Two-photon fluorescence lifetime microscopy (TP-FLIM) is a powerful quantitative imaging technique that characterizes and analyzes the structure and function of biological samples through a combination of intensity and lifetime imaging. Because TP-FLIM is independent of the fluorescence signal intensity and the fluorophore concentration, it is widely used in high-throughput, high-content drug screening and clinical diagnostics. Second harmonic generation (SHG) imaging technology has the advantages of high spatial resolution and imaging depth inherent to nonlinear optical imaging. Second harmonics often appear in noncentrosymmetric structures.

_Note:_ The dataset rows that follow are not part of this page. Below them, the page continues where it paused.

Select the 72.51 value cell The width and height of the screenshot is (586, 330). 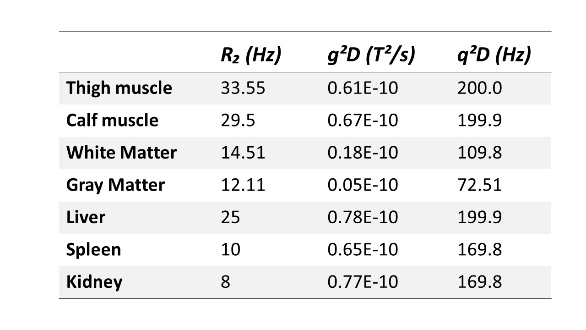click(x=479, y=185)
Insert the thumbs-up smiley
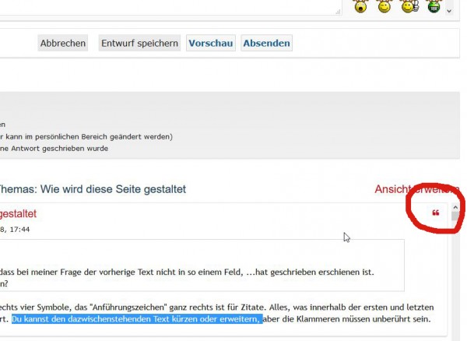Image resolution: width=467 pixels, height=341 pixels. [x=409, y=6]
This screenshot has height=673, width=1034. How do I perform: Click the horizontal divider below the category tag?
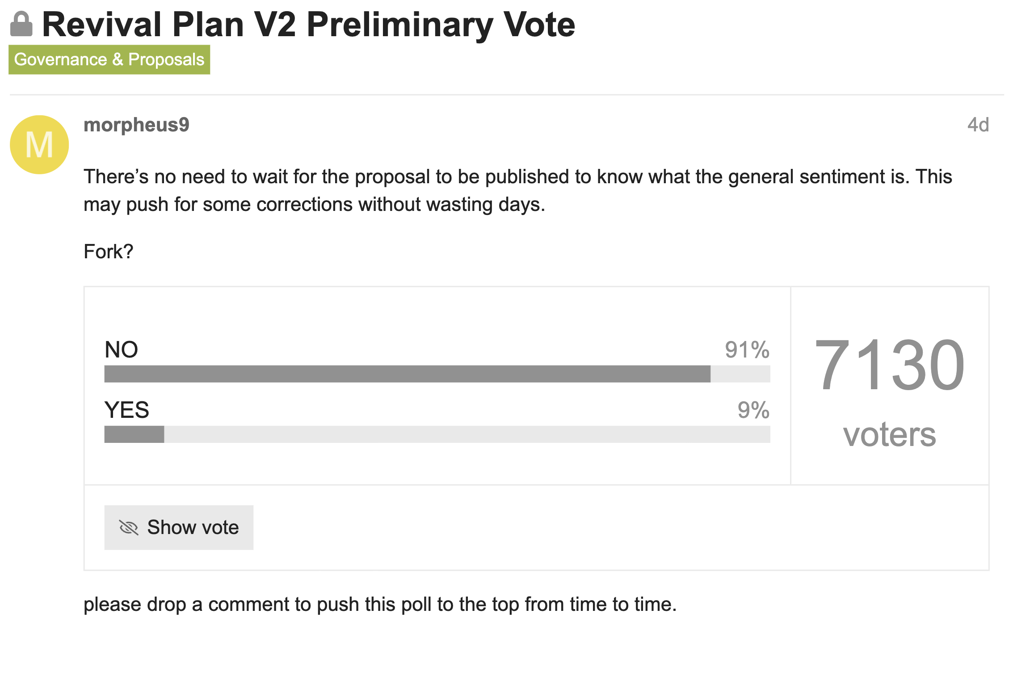(507, 95)
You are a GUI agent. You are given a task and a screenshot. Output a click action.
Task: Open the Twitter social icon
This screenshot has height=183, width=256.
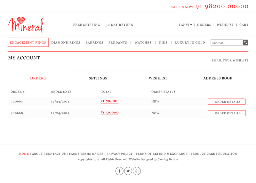(128, 171)
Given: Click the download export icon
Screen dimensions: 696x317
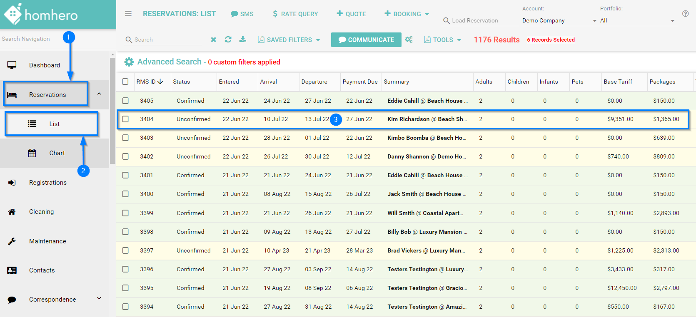Looking at the screenshot, I should [x=243, y=40].
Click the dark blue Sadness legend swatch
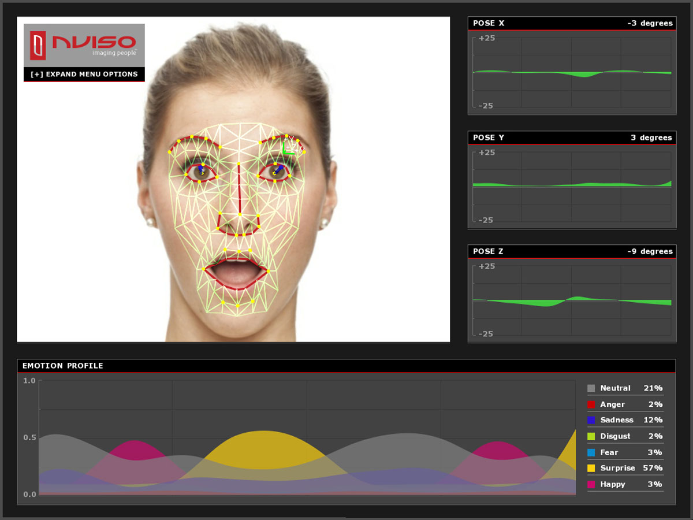The image size is (693, 520). (591, 420)
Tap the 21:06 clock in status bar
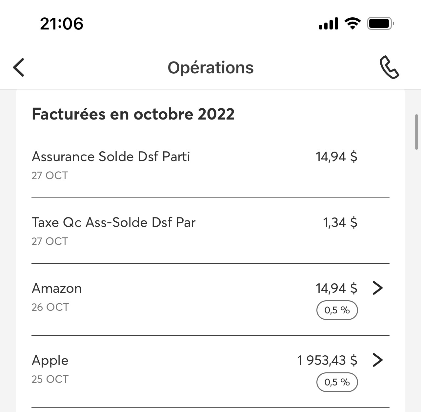Image resolution: width=421 pixels, height=412 pixels. [x=62, y=24]
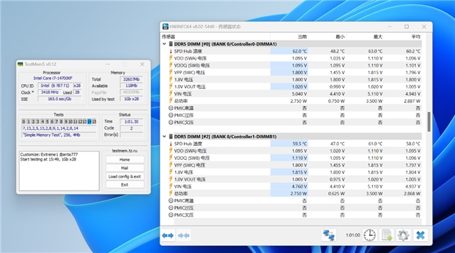
Task: Click the HWiNFO vertical scrollbar thumb
Action: pos(429,122)
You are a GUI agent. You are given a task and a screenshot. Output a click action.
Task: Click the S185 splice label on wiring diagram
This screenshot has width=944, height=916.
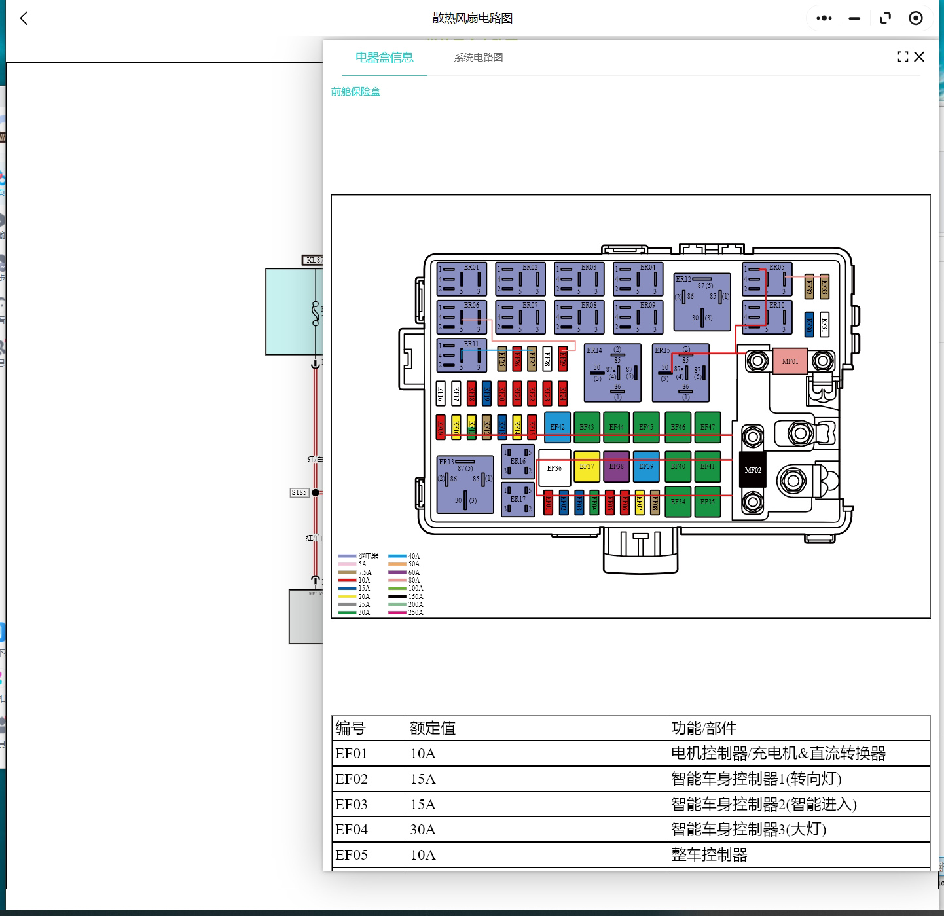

Collagen tissue in biological organisms is a good example of these structures, showing strong harmonic effects. Therefore, SHG has been widely used for imaging of specific tissue structure imaging. TP-FLIM technology is highly sensitive for quantitatively detecting changes in microenvironments. The objective of this study is to examine pathological pulmonary fibrosis slices using a combined approach of TP-FLIM and SHG technology. The fluorescence lifetime data of pulmonary collagen fibers are analyzed by using phasor plot analysis methods, and normal collagen fibers and fibrotic collagen fibers are distinguished by calculating the aspect ratio from the SHG images formed by the collagen fibers. Our study provides a new method for a deeper understanding of the pathological mechanisms and clinical diagnosis of pulmonary fibrosis and other collagen fiber-related disorders.